A few weeks ago, four or five Caymanian mothers mounted a street protest to beg for jobs. As you would expect, the authorities got all their knickers in a twist. The Labour Office vowed to find out why they had been turned down for jobs in favour of some less qualified foreigners. Sigh. We never heard what happened to them in the end; did they get jobs or not?
I rather hope they didn’t get jobs - and here’s why. Being a mother is already a full-time job, pretty much - especially a mother of four children, as one of the protestors was. Children get sick, and in trouble at school. They need milk and cookies after school, and supervision at weekends and during school holidays, and tender loving care most other times. The last thing these protesting mothers needed or wanted was extra work. What they needed and wanted was extra money. Theirs was a Social Services problem, not a Labour Office one.

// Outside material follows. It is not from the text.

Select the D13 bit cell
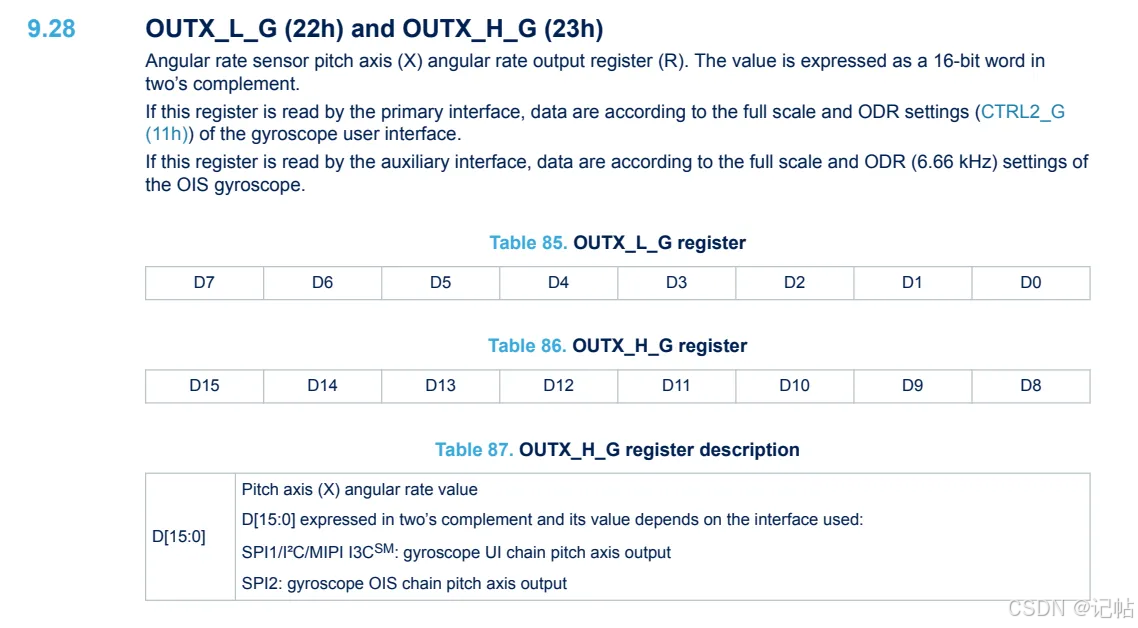The height and width of the screenshot is (628, 1138). 440,386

I’ve gone into this in some detail in my column in this weekend’s edition of Cayman Net News. The topic of working mothers with at-risk children deserves a lot more attention than it receives; it deserves debate.
All unemployed Caymanians - including of course the protesting mothers - are victims of Cayman’s wretched Immigration law. Once hired, most native Caymanians can never be fired - except with the payment of a bribe to some official. I don’t know if all Caymanians are aware of this, but all expat employers are. So who in his right mind would hire a Caymanian who has been turned down for every other job he or she has applied for, and who would be nigh impossible to get rid of?

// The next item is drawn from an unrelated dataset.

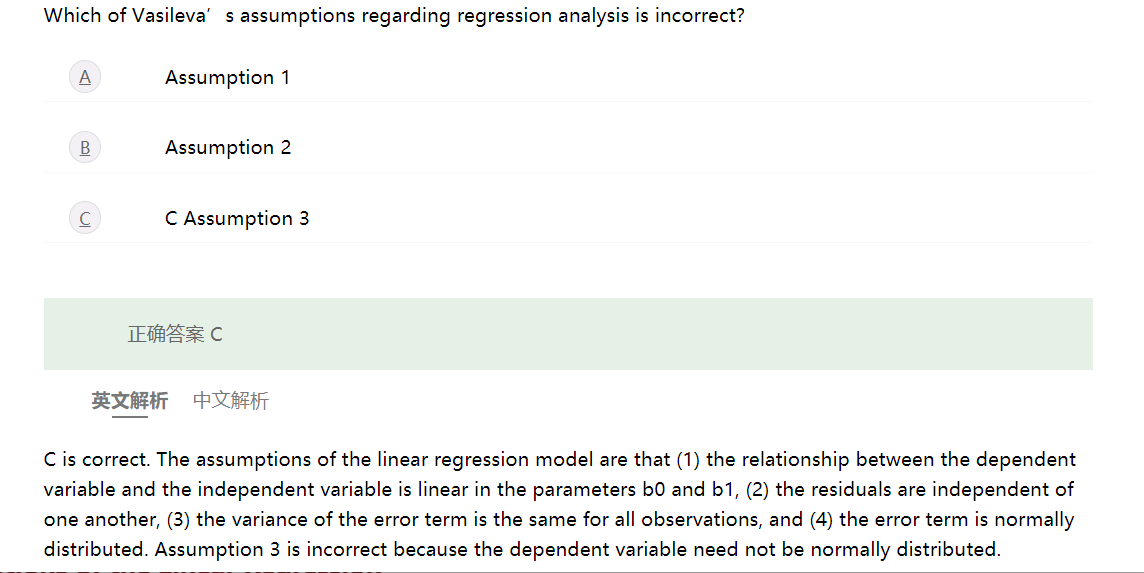Select answer option B circle

click(x=85, y=148)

We all grumble about Cayman’s bad parents, who don’t spend enough quality time with their children. Children who are uncared-for and undisciplined are at high risk of becoming criminals or druggies or both. So why on earth would we want these protest-mothers to join the workforce? Are we mad? Surely it would be better to pay them to stay at home and mind their kids, than to wait until the kids grow up and are shot while burgling, or locked away for life as drug addicts.
I don’t advocate paying all mothers to stay home and mind their babies - but some, yes. I have two grandchildren in Norway whose unmarried mother is paid to stay out of the workforce during their formative years. Norway is a rich little country ("little" by world standards, though with 100 times the population of Cayman), but it’s no richer than Cayman, per capita. Its politicians’ priorities are different from ours, that’s all. It pays as much to unmarried mothers as Cayman pays in subsidies to Cayman Airways over the years.
Looking for a Norwegian town to compare with Cayman for size, I found Lillehammer, which has about the same number of voters as Cayman. It’s a sophisticated tourist resort, famous for hosting the 1994 Winter Olympics. The remarkable thing about Lillehammer is that its governing council has (so far!) resisted the temptation to operate its own airline - or its own ridiculous turtle farm, come to that.
Like every other Norwegian town of its size, it chooses child-care over hugely expensive vanity projects. Why don’t we do that?